MiG-29 Polska hangar
Autor. Cynthia Vernat/NATO Air Command

Polska jest obecnie zaangażowana jako hub logistycznych dla pomocy sojuszniczej dla Ukrainy. Polskie lotniska przeżywają obecnie boom jeśli chodzi o ruch sprzętu, uzbrojenia i amunicji, które potem drogą lądową trafiają na Ukrainę. Jest to wiedza powszechna, również na wschód od Polski. Dlatego z jednej strony, gdyby Rosja szukała pretekstu do oskarżenia Polski o jakiś udział w wojnie w Ukrainie to nie potrzebuje innego. Z drugiej to właśnie rosyjskie media i wielu komentatorów w mediach społecznościowych promuje tą wizję wykorzystywania polskich lotnisk przez ukraińskie samoloty jako dowód na zaangażowanie w konflikt NATO i Polski w szczególności.

Czytaj też

Jest to działanie zbieżne z główną linią polityki informacyjnej Kremla, w której Polska należy do państw wybitnie antyrosyjskich, albo nawet „rusofobicznych" i odpowiedzialnych m. in. za niepokoje na Białorusi związane ze sfałszowanymi wyborami.

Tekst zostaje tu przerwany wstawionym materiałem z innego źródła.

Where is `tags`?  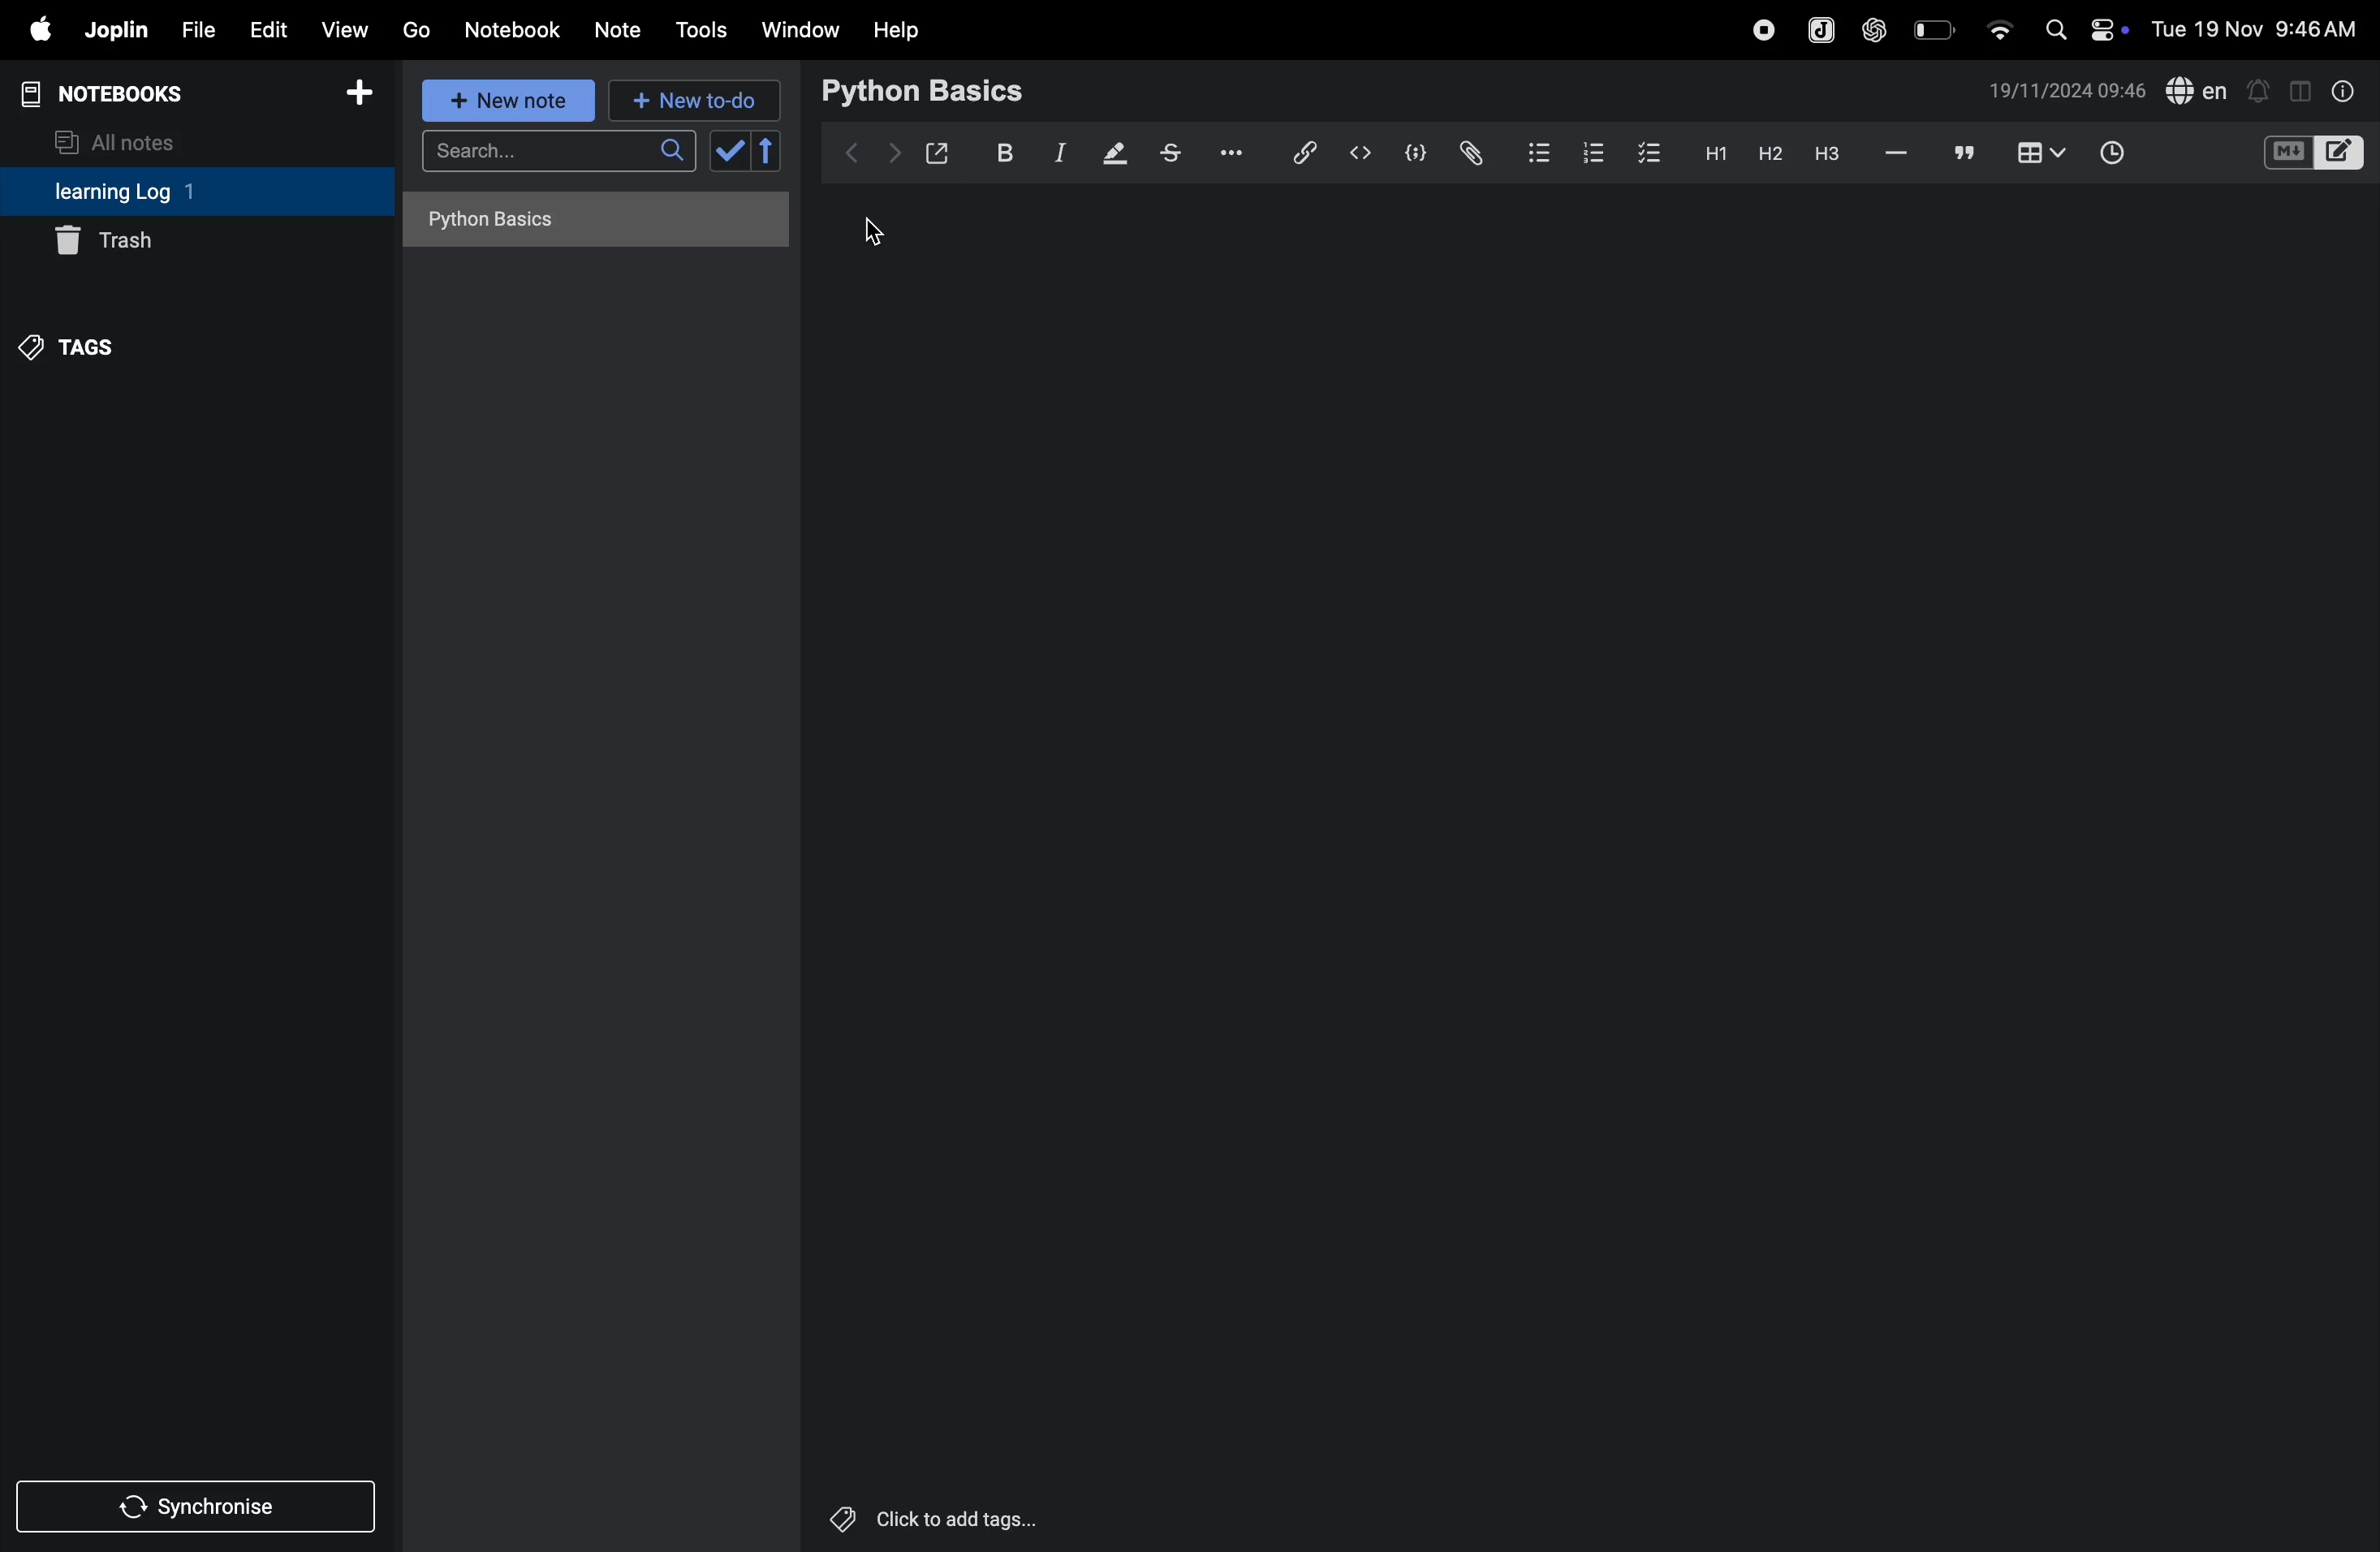
tags is located at coordinates (72, 344).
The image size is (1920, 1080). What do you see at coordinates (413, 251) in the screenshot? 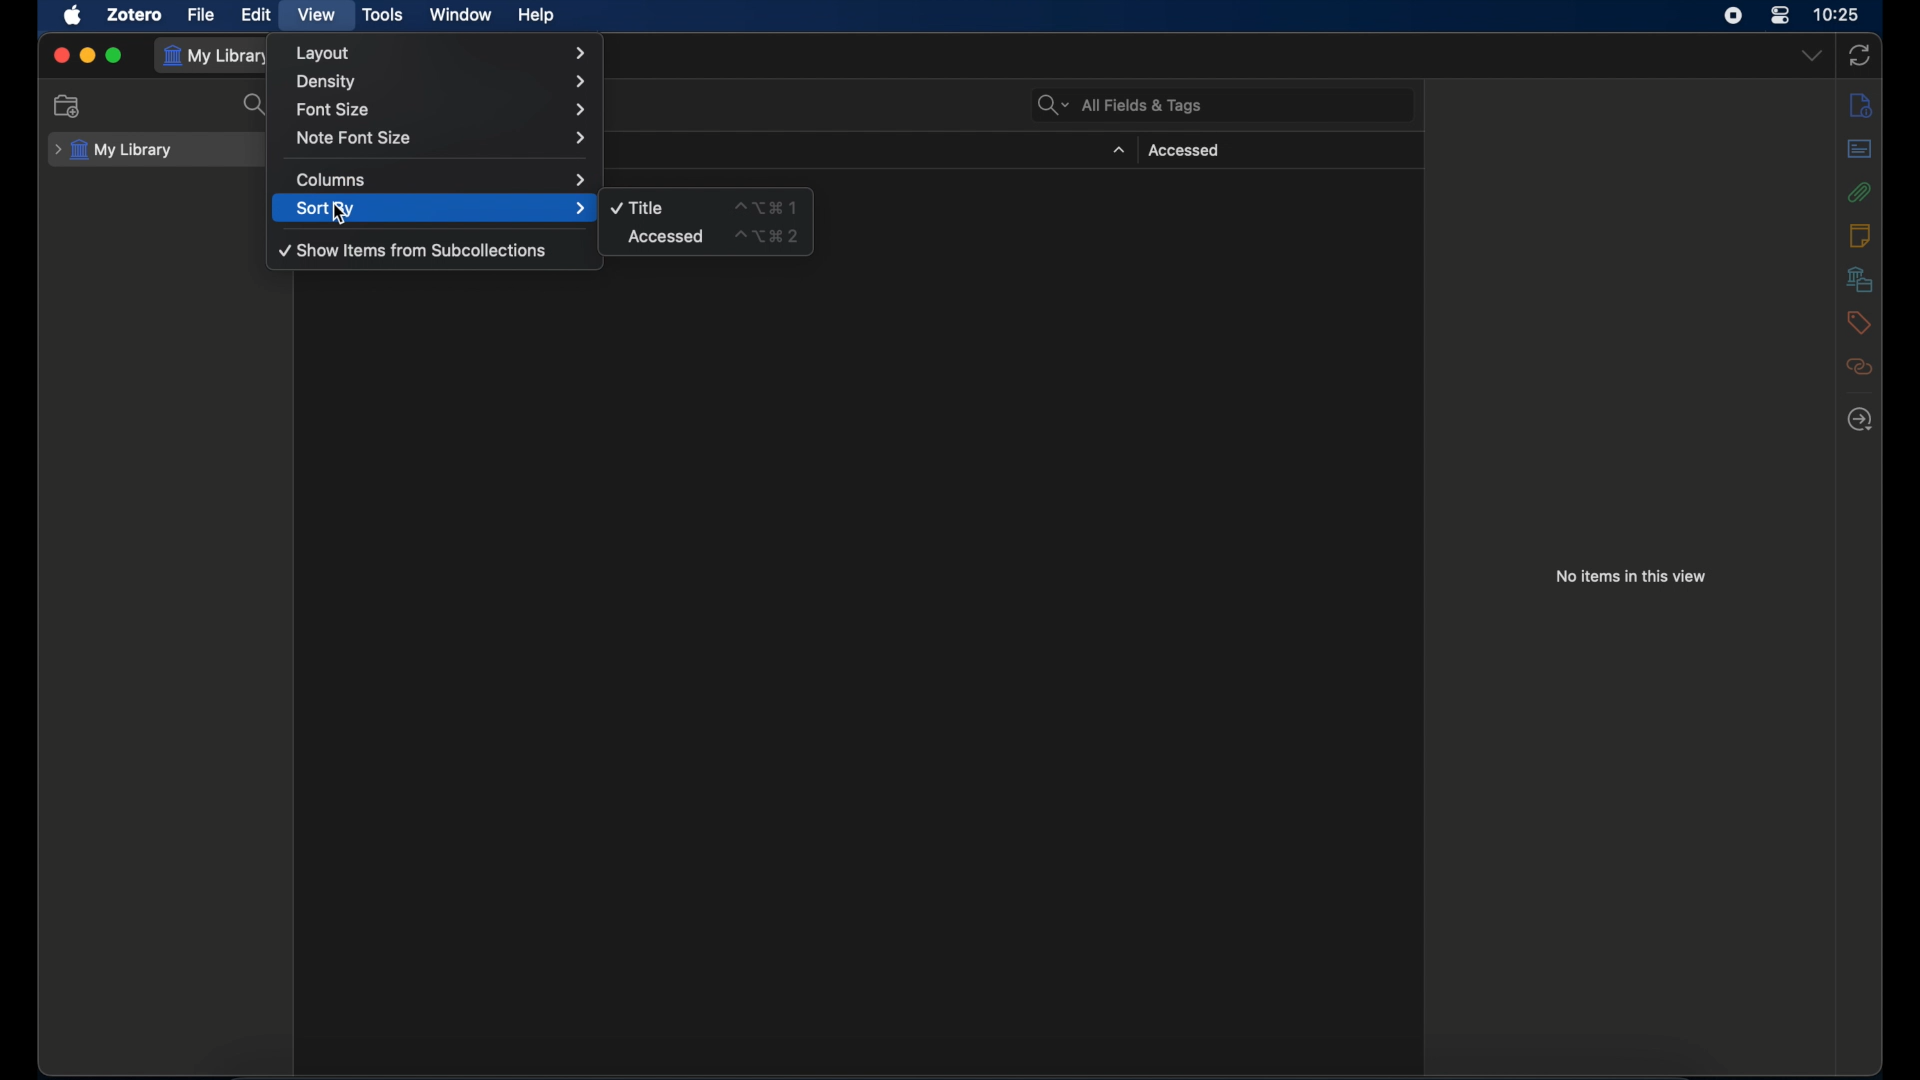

Generalnie w propagandzie rosyjskiej Warszawa uchodzi za „pachołka USA" i głównego podżegacza na równi z Kijowem.

W tej sytuacji przekazanie polskich samolotów bojowych na Ukrainę nie ma dużych szans zmienić tej percepcji po stronie Rosji, natomiast stanowiłoby kolejny mocny sygnał wsparcia dla Kijowa ze strony Warszawy. Problemem jest jednak sposób w jaki historia ta obecnie się rozwija. De facto wyglada to na próbę wymuszenia działań na stronie polskiej. Zarówno przez USA jak i Ukrainę.

MiGi a sprawa Polska

Kijów łatwo jest zrozumieć, ponieważ komunikat o rychłym wsparciu lotnictwa ma ogromne znaczenie propagandowe ale też realna realizacja takich działań znacznie poprawiłaby trudną sytuację Sił Powietrznych Ukrainy. Ostrożne szacunki mówią, że mogły one utracić 2/3 swojego potencjału w wyniku zarówno uszkodzenia, zniszczenia jak i zużycia.

Presja administracji amerykańskiej (zwłaszcza Departamentu Stanu kierowanego przez Blinkena) na Polskę może być związana z sytuacją polityczną w USA. Republikanie, ale i część Demokratów krytykują bowiem administrację Bidena za zbyt zachowawcze działania wobec agresywnej Rosji. Strona ukraińska z kolei podała informację o przekazaniu myśliwców w mediach, by zwiększyć presję na USA. Naciski na Polskę mogą więc być próbą znalezienia politycznego wyjścia - kosztem Polski - z impasu, częściowo w polityce wewnętrznej a częściowo zagranicznej.

MiG-29 Ukraine
Autor. mil.gov.ua

Każdy kto obserwował w ostatnim tygodniu media mógł zobaczyć rodzaj dyplomatycznego i medialnego ping-ponga, pomiędzy administracją USA i stroną Polską. Przez dłuższy czas Amerykanie ogłaszali prowadzenie rozmów z Polską na temat przekazani migów Ukrainie, polskie instytucje, takie jak Prezydent, MON, MSZ i rzecznik rządu odpowiadały wymijająco lub dementowały. W ostatnich dniach Polska przyznała, że trwają rozmowy aby 8 marca 2022 w oświadczeniu MSZ wyłożyć swoje stanowisko.  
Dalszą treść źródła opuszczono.